Pour nous aider à bien réussir nos échanges, je vous présente une technique de communication fort utile dans nos relations intimes, particulièrement quand on a des choses importantes à partager.

  1. La personne exprime ce qu’elle vit, comment elle se sent, en prenant bien soin de parler au JE. De rester connecté à son vécu, en osant se révéler avec ouverture et authenticité. C’est toujours un grand cadeau que l’on offre à l’autre quand on se dépose dans la vérité de son monde intérieur.
  1. La personne qui écoute doit se concentrer exclusivement sur une chose : bien écouter. Cela a l’air niaiseux, mais écouter réellement est super exigeant. On peut facilement se sentir menacé par ce que l’autre exprime, ce qui a pour conséquence qu’on n’est plus dans l’écoute, mais on se place dans un mode défensif en préparant  nos attaques et nos répliques. Le défi de la personne qui écoute est de mettre temporairement de côté ses réactions émotives et de demeurer centrée à accueillir emphatiquement ce que l’autre partage en se mettant dans sa peau.

Dans l’exercice que je vous propose, lorsque la personne qui exprime son vécu a terminé, celle qui écoute a le mandat de résumer ce que l’autre vient de dire avec le plus d’exactitude possible. Ce résumé objectif et global peut inclure des reformulations et des reflets qui permettent à l’autre de se sentir compris et accueilli.

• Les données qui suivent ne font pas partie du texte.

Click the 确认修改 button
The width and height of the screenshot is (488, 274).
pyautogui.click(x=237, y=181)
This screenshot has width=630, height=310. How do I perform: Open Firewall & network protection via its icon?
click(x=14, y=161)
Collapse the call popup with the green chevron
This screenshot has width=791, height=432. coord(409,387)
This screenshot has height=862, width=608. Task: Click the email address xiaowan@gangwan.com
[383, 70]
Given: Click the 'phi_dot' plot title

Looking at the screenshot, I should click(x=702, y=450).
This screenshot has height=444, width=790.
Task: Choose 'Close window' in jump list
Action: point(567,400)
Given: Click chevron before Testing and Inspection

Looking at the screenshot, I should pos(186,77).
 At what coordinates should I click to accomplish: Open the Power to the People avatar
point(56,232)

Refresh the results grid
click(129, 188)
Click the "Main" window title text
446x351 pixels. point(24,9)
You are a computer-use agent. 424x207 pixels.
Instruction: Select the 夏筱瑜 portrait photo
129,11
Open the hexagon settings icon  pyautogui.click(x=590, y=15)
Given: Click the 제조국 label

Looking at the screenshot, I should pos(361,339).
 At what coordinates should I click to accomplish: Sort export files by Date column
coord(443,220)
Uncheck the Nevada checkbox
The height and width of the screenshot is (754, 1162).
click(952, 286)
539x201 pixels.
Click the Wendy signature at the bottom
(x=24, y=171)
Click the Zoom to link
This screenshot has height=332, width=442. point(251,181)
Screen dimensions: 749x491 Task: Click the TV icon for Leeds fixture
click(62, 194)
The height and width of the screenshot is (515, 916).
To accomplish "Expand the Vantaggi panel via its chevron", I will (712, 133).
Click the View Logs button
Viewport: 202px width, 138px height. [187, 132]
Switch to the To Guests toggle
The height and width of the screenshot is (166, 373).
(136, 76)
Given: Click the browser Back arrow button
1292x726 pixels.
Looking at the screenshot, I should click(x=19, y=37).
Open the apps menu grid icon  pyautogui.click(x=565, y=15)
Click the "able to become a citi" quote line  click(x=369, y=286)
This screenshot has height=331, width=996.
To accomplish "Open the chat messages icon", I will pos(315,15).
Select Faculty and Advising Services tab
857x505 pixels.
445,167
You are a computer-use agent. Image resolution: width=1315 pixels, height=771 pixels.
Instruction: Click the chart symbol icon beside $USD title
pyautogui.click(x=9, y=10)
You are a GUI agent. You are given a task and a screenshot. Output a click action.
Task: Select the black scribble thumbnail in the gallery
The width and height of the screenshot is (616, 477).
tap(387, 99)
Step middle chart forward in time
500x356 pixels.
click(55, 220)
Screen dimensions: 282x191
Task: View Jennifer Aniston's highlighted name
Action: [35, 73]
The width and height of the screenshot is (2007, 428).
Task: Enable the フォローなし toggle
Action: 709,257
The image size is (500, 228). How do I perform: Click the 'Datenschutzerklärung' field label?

Attention aux interprétations, aux déformations et aux « moi je … ». Tout le focus est centrée sur l’autre. Une phrase typique pourrait être : « Si je comprends bien, tu es en train de dire que … »

  1. Ensuite, la personne qui s’est exprimée prend le temps de se situer face au résumé qu’elle vient d’entendre. S’il y a lieu, elle apporte des nuances, des rectifications ou des précisions. C’est très important à cette étape-ci de l’échange, de s’assurer que l’autre nous a bien entendu et compris. Si cela est nécessaire, la personne qui écoutait reprend certains éléments de son résumé avec les précisions qui viennent d’être formulées.
  1. Lorsqu’on s’est assuré que l’on a bien compris, la personne qui écoutait partage ses réactions et nomme comment elle se sent face à ce qu’elle vient d’entendre. Elle exprime (toujours au Je) comment cela se dépose en elle ce que l’autre vient d’exprimer.
  1. Bien sûr, ce processus est circulaire et continu. À tour de rôle, on se met dans la position de l’émetteur et du récepteur en reprenant les mêmes quatre premières étapes. L’intention est de créer un échange fluide et bienveillant.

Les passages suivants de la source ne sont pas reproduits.